Provided material:
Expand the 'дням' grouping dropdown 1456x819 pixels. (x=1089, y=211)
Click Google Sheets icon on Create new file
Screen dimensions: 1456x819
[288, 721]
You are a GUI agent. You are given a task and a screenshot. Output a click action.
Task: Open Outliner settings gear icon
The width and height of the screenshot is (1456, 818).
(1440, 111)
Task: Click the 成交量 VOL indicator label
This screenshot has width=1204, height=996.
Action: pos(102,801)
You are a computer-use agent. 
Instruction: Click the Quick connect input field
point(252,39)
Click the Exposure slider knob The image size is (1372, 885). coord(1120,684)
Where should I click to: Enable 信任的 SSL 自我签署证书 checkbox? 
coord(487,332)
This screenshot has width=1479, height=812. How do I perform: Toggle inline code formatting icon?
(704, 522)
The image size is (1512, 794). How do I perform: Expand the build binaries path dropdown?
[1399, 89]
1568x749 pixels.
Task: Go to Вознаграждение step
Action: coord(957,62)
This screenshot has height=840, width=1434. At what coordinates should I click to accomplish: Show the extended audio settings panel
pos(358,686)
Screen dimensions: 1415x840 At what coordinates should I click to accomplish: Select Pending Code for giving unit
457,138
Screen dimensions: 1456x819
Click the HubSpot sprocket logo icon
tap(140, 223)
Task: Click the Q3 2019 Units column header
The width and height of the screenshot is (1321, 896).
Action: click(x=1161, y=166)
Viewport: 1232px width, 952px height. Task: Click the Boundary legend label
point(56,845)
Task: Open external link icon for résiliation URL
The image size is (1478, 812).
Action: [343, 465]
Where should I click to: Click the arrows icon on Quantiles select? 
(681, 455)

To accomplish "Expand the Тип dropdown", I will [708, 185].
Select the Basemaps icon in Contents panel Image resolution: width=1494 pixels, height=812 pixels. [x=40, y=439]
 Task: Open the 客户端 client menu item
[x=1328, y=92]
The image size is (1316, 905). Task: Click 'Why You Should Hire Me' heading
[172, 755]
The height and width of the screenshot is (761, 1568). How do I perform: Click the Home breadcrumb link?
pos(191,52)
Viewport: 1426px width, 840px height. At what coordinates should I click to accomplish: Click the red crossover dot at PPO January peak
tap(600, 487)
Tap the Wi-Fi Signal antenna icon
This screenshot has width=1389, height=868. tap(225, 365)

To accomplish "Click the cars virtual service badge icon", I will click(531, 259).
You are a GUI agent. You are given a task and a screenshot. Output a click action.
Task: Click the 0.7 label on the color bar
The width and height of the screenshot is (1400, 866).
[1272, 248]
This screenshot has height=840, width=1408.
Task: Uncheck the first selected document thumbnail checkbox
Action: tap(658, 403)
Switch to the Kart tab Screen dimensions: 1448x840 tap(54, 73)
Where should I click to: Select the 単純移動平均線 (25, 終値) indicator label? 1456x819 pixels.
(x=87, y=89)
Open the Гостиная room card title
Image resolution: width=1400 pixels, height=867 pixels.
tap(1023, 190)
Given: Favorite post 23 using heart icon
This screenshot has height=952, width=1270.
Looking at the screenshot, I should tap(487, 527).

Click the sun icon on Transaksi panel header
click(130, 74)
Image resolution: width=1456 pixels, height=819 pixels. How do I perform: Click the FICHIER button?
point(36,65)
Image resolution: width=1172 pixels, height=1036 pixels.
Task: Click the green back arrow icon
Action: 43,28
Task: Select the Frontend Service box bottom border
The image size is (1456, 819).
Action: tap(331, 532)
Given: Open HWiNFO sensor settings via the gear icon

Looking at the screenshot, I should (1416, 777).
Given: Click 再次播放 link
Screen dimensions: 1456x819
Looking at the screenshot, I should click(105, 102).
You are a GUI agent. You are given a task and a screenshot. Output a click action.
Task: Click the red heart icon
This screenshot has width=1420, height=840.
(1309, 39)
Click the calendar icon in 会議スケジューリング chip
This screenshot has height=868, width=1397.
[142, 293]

Your instructions: Repeat the listing above in full, word for word.

Solved exercise:
Expand the 'дням' grouping dropdown 1456x819 pixels. (x=1089, y=211)
Click Google Sheets icon on Create new file
Screen dimensions: 1456x819
[288, 721]
You are a GUI agent. You are given a task and a screenshot. Output a click action.
Task: Open Outliner settings gear icon
The width and height of the screenshot is (1456, 818).
(1440, 111)
Task: Click the 成交量 VOL indicator label
This screenshot has width=1204, height=996.
Action: pos(102,801)
You are a computer-use agent. 
Instruction: Click the Quick connect input field
point(252,39)
Click the Exposure slider knob The image size is (1372, 885). coord(1120,684)
Where should I click to: Enable 信任的 SSL 自我签署证书 checkbox? 
coord(487,332)
This screenshot has width=1479, height=812. How do I perform: Toggle inline code formatting icon?
(704, 522)
The image size is (1512, 794). How do I perform: Expand the build binaries path dropdown?
[1399, 89]
1568x749 pixels.
Task: Go to Вознаграждение step
Action: coord(957,62)
This screenshot has height=840, width=1434. At what coordinates should I click to accomplish: Show the extended audio settings panel
pos(358,686)
Screen dimensions: 1415x840 At what coordinates should I click to accomplish: Select Pending Code for giving unit
457,138
Screen dimensions: 1456x819
Click the HubSpot sprocket logo icon
tap(140, 223)
Task: Click the Q3 2019 Units column header
The width and height of the screenshot is (1321, 896).
Action: click(x=1161, y=166)
Viewport: 1232px width, 952px height. Task: Click the Boundary legend label
point(56,845)
Task: Open external link icon for résiliation URL
The image size is (1478, 812).
Action: [343, 465]
Where should I click to: Click the arrows icon on Quantiles select? 
(681, 455)

To accomplish "Expand the Тип dropdown", I will [708, 185].
Select the Basemaps icon in Contents panel Image resolution: width=1494 pixels, height=812 pixels. [x=40, y=439]
 Task: Open the 客户端 client menu item
[x=1328, y=92]
The image size is (1316, 905). Task: Click 'Why You Should Hire Me' heading
[172, 755]
The height and width of the screenshot is (761, 1568). How do I perform: Click the Home breadcrumb link?
pos(191,52)
Viewport: 1426px width, 840px height. At what coordinates should I click to accomplish: Click the red crossover dot at PPO January peak
tap(600, 487)
Tap the Wi-Fi Signal antenna icon
This screenshot has width=1389, height=868. tap(225, 365)

To accomplish "Click the cars virtual service badge icon", I will click(531, 259).
You are a GUI agent. You are given a task and a screenshot. Output a click action.
Task: Click the 0.7 label on the color bar
The width and height of the screenshot is (1400, 866).
[1272, 248]
This screenshot has height=840, width=1408.
Task: Uncheck the first selected document thumbnail checkbox
Action: tap(658, 403)
Switch to the Kart tab Screen dimensions: 1448x840 tap(54, 73)
Where should I click to: Select the 単純移動平均線 (25, 終値) indicator label? 1456x819 pixels.
(x=87, y=89)
Open the Гостиная room card title
Image resolution: width=1400 pixels, height=867 pixels.
tap(1023, 190)
Given: Favorite post 23 using heart icon
This screenshot has height=952, width=1270.
Looking at the screenshot, I should tap(487, 527).

Click the sun icon on Transaksi panel header
click(130, 74)
Image resolution: width=1456 pixels, height=819 pixels. How do I perform: Click the FICHIER button?
point(36,65)
Image resolution: width=1172 pixels, height=1036 pixels.
Task: Click the green back arrow icon
Action: 43,28
Task: Select the Frontend Service box bottom border
The image size is (1456, 819).
Action: tap(331, 532)
Given: Open HWiNFO sensor settings via the gear icon

Looking at the screenshot, I should (1416, 777).
Given: Click 再次播放 link
Screen dimensions: 1456x819
Looking at the screenshot, I should click(105, 102).
You are a GUI agent. You are given a task and a screenshot. Output a click action.
Task: Click the red heart icon
This screenshot has width=1420, height=840.
(1309, 39)
Click the calendar icon in 会議スケジューリング chip
This screenshot has height=868, width=1397.
[142, 293]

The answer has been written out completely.